Top of PROVIDED TEXT
Sequential Read

Sequential access is usually tested with 128kB transfers, which is large enough that requests can typically be striped across multiple controller channels and still involve writing a full page or more to the flash on each channel. Real-world sequential transfer sizes vary widely depending on factors like which application is moving the data or how fragmented the filesystem is.

The drives were preconditioned with two full writes using 4kB random writes, so the data on each drive is entirely fragmented. This may limit how much prefetching of user data the drives can perform on the sequential read tests, but they can likely benefit from better locality of access to their internal mapping tables. These tests were conducted on the Optane Memory as a standalone SSD, not in any caching configuration.

Queue Depth 1

The test of sequential read performance at different transfer sizes was conducted at queue depth 1. Each transfer size was used for four minutes, and the throughput was averaged over the final three minutes of each test segment.

Sequential Read
Vertical Axis scale: Linear Logarithmic

The three PCIe drives show similar growth through the small to mid transfer sizes, but the Optane Memory once again has the highest performance for small transfers and higher performance across the board than the Samsung 960 EVO.

Queue Depth > 1

For testing sequential read speeds at different queue depths, we use the same overall test structure as for random reads: total queue depths of up to 64 are tested using a maximum of four threads. Each thread is reading sequentially but from a different region of the drive, so the read commands the drive receives are not entirely sorted by logical block address.

The Samsung 960 EVO and Optane Memory start out with QD1 sequential read performance and latency that is relatively close, but then at higher queue depths the Optane Memory jumps up to a significantly higher throughput.

Sequential Read Throughput
Vertical Axis scale: Linear Logarithmic

The two Optane devices saturate for sequential reads at QD2, but the Optane Memory experiences a much smaller jump from its QD1 throughput. The flash SSDs are mostly saturated from the start. The Crucial MX300 delivers far lower performance than SATA allows for, due to this test being multithreaded with up to four workers reading from different parts of the drive.

Sequential Read Latency
Mean Median 99th Percentile 99.999th Percentile

Since all four drives are saturated through almost all of this test, the latency graphs are fairly boring: increasing queue depth increases latency. For mean and median latency the Optane Memory and the Samsung 960 EVO are relatively close, but for the 99th and 99.999th percentile metrics the 960 EVO is mostly slower than the Optane Memory by about the same factor of two that the P4800X beats the Optane Memory by.

Sequential Write

The sequential write tests are structured identically to the sequential read tests save for the direction the data is flowing. The sequential write performance of different transfer sizes is conducted with a single thread operating at queue depth 1. For testing a range of queue depths, a 128kB transfer size is used and up to four worker threads are used, each writing sequentially but to different portions of the drive. Each sub-test (transfer size or queue depth) is run for four minutes and the performance statistics ignore the first minute. These tests were conducted on the Optane Memory as a standalone SSD, not in any caching configuration.
Bottom of PROVIDED TEXT
Top of RECORDED INFORMATION
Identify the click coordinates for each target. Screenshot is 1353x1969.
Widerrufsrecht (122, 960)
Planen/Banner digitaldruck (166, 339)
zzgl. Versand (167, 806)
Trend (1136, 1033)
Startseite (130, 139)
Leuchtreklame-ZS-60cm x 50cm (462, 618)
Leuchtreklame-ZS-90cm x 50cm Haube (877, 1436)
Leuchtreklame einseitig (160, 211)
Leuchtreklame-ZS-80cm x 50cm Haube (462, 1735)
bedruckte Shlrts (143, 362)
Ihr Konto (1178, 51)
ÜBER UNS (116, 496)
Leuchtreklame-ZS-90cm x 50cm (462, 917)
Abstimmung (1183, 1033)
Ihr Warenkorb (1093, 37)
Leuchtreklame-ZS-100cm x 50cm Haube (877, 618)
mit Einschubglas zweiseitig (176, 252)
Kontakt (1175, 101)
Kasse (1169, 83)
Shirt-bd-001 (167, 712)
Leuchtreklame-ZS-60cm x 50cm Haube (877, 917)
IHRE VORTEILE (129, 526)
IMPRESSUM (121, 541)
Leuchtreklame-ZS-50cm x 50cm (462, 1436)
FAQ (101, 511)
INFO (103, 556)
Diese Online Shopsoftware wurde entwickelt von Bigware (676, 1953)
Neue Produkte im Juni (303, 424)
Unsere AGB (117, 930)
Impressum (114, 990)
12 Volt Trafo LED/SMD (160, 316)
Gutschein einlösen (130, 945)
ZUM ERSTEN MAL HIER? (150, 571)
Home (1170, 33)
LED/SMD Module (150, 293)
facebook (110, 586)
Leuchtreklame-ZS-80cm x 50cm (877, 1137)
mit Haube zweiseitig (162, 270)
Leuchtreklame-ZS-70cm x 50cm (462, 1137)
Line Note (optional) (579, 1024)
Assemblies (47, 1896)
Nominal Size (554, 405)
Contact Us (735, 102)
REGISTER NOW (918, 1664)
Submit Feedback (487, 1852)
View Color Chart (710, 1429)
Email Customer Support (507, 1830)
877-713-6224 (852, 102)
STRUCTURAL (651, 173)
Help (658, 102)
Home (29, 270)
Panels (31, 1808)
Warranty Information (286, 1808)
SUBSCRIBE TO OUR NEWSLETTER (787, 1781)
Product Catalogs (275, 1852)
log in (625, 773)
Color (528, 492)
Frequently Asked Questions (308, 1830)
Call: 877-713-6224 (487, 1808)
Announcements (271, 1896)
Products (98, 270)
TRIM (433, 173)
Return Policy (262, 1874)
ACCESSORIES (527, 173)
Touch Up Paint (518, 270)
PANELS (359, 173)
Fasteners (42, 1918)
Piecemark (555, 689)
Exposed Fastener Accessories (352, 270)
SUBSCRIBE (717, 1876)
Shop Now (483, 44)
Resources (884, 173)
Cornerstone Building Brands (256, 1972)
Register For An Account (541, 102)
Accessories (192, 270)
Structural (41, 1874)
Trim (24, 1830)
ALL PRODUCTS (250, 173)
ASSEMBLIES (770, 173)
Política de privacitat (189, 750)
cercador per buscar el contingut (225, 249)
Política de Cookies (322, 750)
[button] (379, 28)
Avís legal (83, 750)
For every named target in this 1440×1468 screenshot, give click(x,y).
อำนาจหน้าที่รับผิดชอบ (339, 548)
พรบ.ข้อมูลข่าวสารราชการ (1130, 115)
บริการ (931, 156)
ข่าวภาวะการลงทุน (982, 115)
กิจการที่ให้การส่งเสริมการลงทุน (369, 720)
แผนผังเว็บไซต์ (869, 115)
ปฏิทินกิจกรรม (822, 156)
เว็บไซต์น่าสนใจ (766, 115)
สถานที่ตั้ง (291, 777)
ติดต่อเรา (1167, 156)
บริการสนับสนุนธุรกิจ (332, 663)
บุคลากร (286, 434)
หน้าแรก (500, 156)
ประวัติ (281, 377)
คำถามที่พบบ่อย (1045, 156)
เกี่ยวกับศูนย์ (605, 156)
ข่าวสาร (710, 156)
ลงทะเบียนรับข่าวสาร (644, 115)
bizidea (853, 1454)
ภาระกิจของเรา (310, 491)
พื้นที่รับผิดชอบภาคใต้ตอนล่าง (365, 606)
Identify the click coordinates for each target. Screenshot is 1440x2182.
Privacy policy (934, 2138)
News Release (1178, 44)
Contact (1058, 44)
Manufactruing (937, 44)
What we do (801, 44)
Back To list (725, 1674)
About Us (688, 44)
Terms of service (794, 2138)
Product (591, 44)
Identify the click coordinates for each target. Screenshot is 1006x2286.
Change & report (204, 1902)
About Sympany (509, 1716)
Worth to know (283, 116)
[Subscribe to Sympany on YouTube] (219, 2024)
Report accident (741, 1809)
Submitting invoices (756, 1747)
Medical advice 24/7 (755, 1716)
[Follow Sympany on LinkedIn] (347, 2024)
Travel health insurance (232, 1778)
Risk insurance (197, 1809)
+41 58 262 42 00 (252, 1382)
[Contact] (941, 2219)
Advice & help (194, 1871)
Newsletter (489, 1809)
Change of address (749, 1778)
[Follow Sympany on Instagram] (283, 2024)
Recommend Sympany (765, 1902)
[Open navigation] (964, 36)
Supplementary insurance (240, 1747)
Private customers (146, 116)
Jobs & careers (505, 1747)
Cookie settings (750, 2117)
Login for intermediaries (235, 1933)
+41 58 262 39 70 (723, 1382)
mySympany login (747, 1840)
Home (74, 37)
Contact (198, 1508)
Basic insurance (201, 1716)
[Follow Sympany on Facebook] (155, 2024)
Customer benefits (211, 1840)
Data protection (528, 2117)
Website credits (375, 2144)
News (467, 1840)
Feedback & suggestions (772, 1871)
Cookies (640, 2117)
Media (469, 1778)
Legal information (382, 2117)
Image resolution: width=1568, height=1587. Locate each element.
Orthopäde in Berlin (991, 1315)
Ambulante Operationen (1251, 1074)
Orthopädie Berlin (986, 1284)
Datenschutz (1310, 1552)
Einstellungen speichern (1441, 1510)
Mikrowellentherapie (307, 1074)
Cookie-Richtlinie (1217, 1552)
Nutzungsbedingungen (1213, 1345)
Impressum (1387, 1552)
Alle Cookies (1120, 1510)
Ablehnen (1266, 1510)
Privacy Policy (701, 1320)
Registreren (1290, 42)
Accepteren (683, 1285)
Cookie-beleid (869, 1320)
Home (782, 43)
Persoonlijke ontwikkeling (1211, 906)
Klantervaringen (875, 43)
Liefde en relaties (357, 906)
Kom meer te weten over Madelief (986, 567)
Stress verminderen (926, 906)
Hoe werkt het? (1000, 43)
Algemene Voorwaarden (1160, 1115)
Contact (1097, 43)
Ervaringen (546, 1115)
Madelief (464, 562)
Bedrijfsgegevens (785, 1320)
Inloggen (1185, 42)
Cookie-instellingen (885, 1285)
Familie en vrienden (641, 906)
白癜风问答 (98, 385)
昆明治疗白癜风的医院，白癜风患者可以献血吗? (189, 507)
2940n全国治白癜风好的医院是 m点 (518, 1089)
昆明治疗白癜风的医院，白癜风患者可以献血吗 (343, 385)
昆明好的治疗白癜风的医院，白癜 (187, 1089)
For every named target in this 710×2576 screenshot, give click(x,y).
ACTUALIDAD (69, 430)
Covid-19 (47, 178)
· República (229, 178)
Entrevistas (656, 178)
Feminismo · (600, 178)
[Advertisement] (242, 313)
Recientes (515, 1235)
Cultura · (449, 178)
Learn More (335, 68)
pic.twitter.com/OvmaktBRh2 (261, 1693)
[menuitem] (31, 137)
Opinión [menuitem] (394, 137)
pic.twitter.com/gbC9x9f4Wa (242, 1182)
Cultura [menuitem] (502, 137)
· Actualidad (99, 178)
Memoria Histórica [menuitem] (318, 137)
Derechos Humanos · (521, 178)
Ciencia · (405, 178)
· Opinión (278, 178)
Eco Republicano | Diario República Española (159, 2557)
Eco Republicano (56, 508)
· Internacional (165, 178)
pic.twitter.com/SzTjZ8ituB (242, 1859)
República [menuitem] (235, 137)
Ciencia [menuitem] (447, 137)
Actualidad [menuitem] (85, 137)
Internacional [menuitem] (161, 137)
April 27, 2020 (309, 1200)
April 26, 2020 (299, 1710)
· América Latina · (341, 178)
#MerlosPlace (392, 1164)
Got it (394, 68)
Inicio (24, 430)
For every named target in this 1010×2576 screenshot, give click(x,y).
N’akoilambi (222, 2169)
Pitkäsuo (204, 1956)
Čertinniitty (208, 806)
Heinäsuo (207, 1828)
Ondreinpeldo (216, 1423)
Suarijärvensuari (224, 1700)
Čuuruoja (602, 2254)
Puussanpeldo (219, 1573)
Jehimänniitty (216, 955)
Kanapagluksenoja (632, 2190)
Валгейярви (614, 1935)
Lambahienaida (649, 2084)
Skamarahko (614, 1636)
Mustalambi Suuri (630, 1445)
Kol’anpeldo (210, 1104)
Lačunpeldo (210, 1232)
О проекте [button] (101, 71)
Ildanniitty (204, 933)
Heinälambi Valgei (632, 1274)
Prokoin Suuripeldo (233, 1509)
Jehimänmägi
Bottom of RECORDED INFORMATION
- [DIRECTIONS]:
1 - Translate this sentence from the SSD benchmark text into Spanish: "The flash SSDs are mostly saturated from the start."
2 - According to the SSD benchmark text, what transfer size is used for the sequential write tests across a range of queue depths?

- [TASK-BY-TASK OUTPUTS]:
1 - Los SSD flash están en su mayoría saturados desde el principio.

2 - 128kB